Effects of hypomagnesia on histamine H1 receptor-mediated facilitation of NMDA responses.

1. The ability of histamine to facilitate the N-methyl-D-aspartate (NMDA) induced depolarization of cortical projection neurones was examined by use of grease-gap recording. 2. Histamine (1 to 15 microM) reversibly facilitated the NMDA-induced depolarization yielding a bellshaped concentration-response relationship. The peak enhancement was 167% above the control at 10 microM histamine. Desensitization was present in 4 out of 5 slices on second exposure 40 min following the first exposure. 3. Histamine did not alter the depolarization induced by 10 microM kainate. 4. The histamine-induced facilitation persisted in the presence of tetrodotoxin, but was reduced in a concentration-dependent manner by diphenhydramine (IC50 = 7.6 nM).
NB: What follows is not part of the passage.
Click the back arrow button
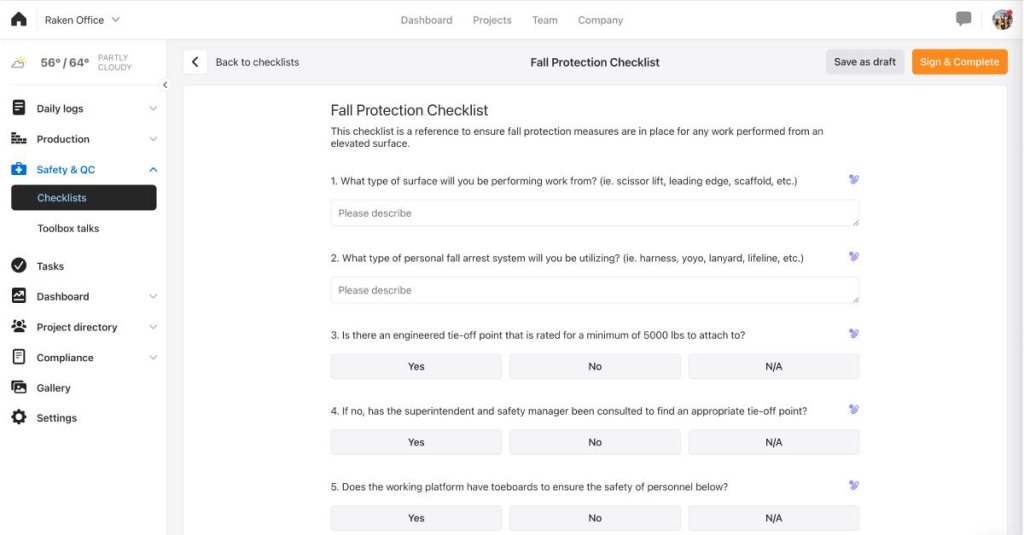Image resolution: width=1024 pixels, height=535 pixels. pos(195,62)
Cyproheptadine (10 nM) also reduced the facilitation, whereas ranitidine (200 nM) and thioperamide (10 nM) were ineffective in this regard. 5. Histamine (10 microM) facilitated the NMDA (25 microM)-induced depolarization in nominally Mg(2+)-free medium. The magnitude of the facilitation was smaller than that observed in Mg(2+)-containing medium (17% above the control) and desensitization was not observed. This facilitation was not reduced by cyproheptadine (10 nM) or diphenhydramine (1 microM). 6. We conclude that histamine facilitates the NMDA depolarization at cortical neurones via two distinct mechanisms. One mechanism involves activation of the histamine H1 receptor and is sensitive to Mg2+. The second mechanism is independent of histamine cell surface receptor activation and may reflect a direct action of histamine at the NMDA receptor.